Great Performances Help To Sell A Compelling Story
Still, this is relatively minor stuff when the ride that is The Devil In Me’s story is so damn enjoyable. Despite that rough start, I was invested in several characters by the time the stakes were raised. The big names at the table here are Jesse Buckley and Paul Kaye, and while I think they both do well overall (I think Kaye is especially good), the more engaging performances come from other cast members. Gloria Obianyo’s Jamie is the pick of the bunch, being involved in some of the most interesting moments of my initial playthrough and has a sweet, if short-lived romance angle with Nikki Patel’s Erin.

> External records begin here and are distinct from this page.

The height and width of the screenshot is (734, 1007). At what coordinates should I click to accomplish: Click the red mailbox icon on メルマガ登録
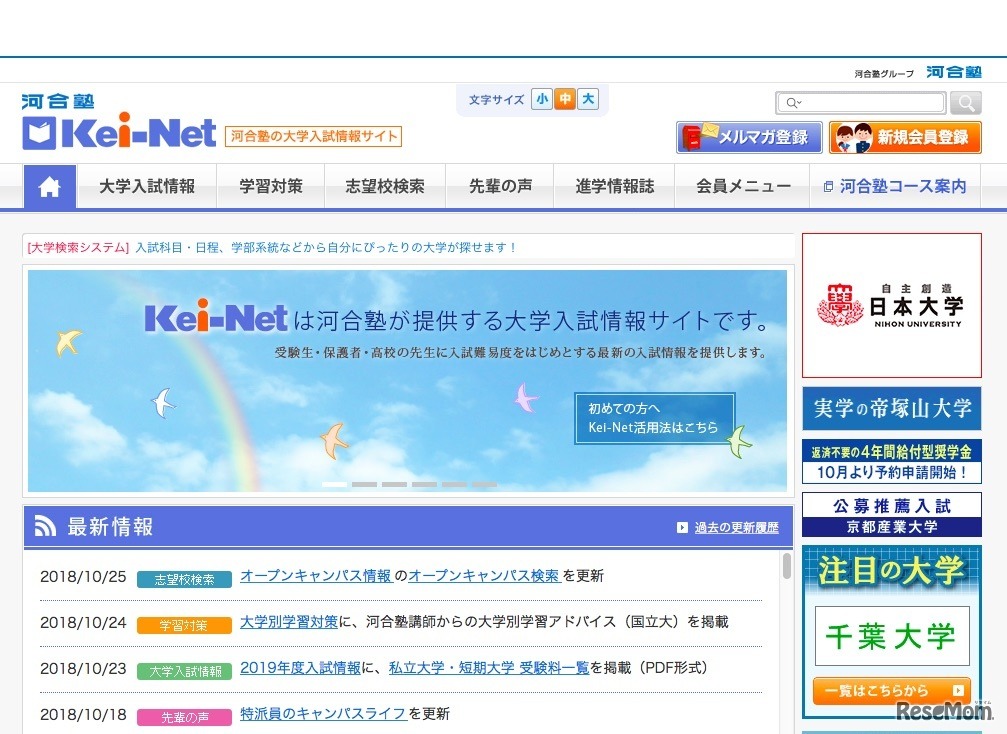[692, 137]
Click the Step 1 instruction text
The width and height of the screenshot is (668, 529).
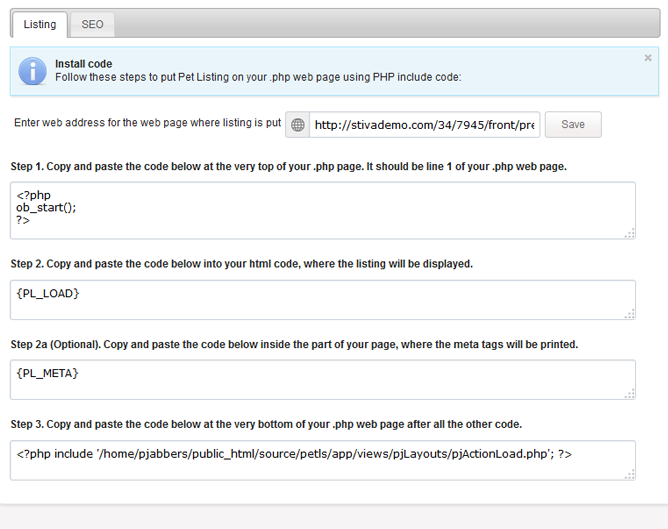[288, 167]
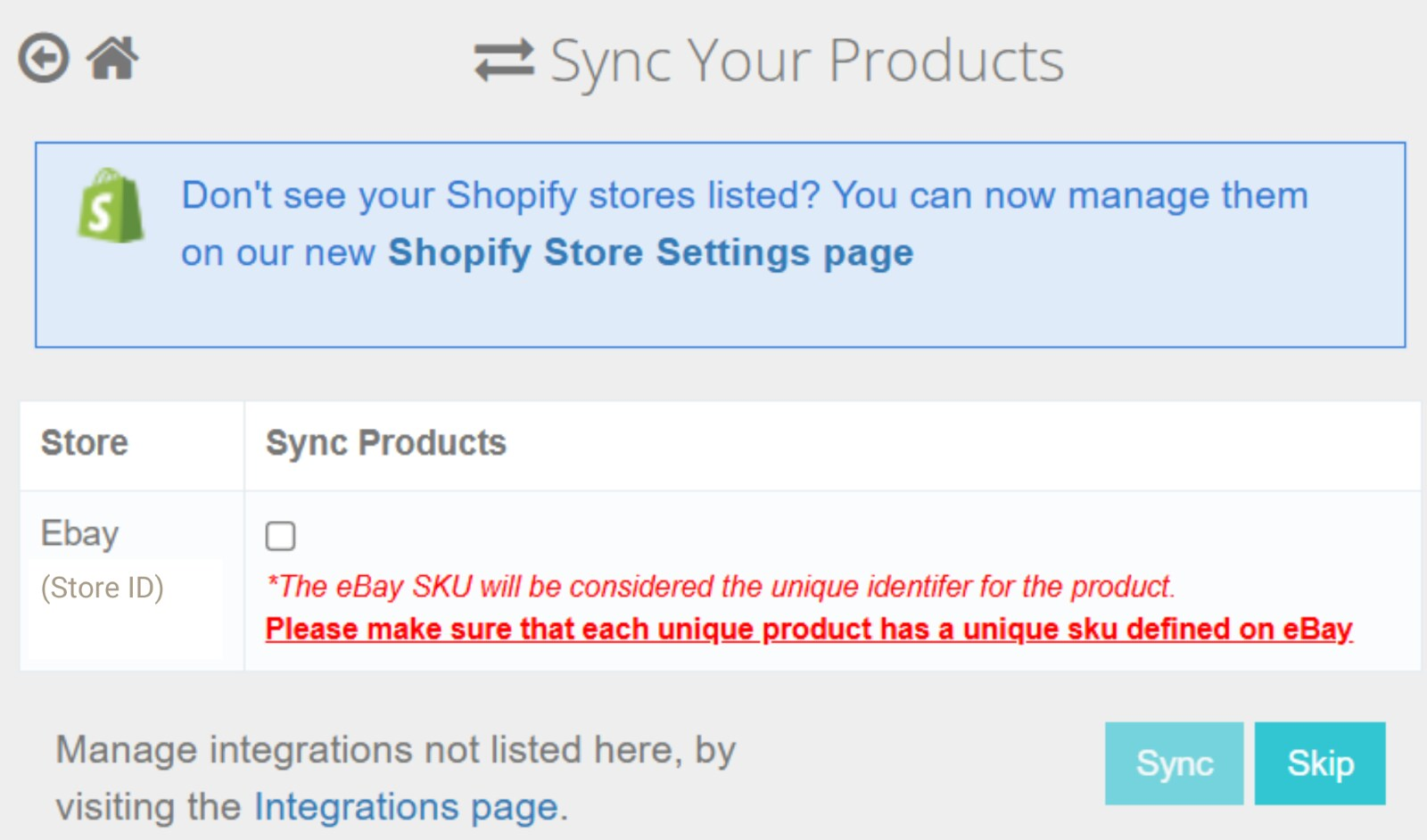The image size is (1427, 840).
Task: Enable product sync for the Ebay store
Action: tap(279, 535)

After that initial playthrough, the obvious fun is in seeing where you can change the fates of the cast. I had just two deaths in my first run, but took great pleasure in learning how to manipulate things to fit my ‘preferred version’ of the story. If you want a bit more spice than that, the online multiplayer returns so you can have a stranger or a friend ruin all your hard work by missing a button prompt and altering the course of a favorite character’s fate.
This was honestly the most fun I’ve had with The Dark Pictures series to date, and given the tease for Season Two, I’m confident Supermassive is hitting its stride after a bit of fumbling about to find the right mix. There needs to be a bit more polish, but if the stories are as consistently engaging as The Devil In Me, it won’t be a huge concern.
The Dark Pictures: The Devil In Me is out on November 18, 2022 for PS4, PS5, PC, Xbox Series X/S and Xbox One.
Review code kindly provided by publisher.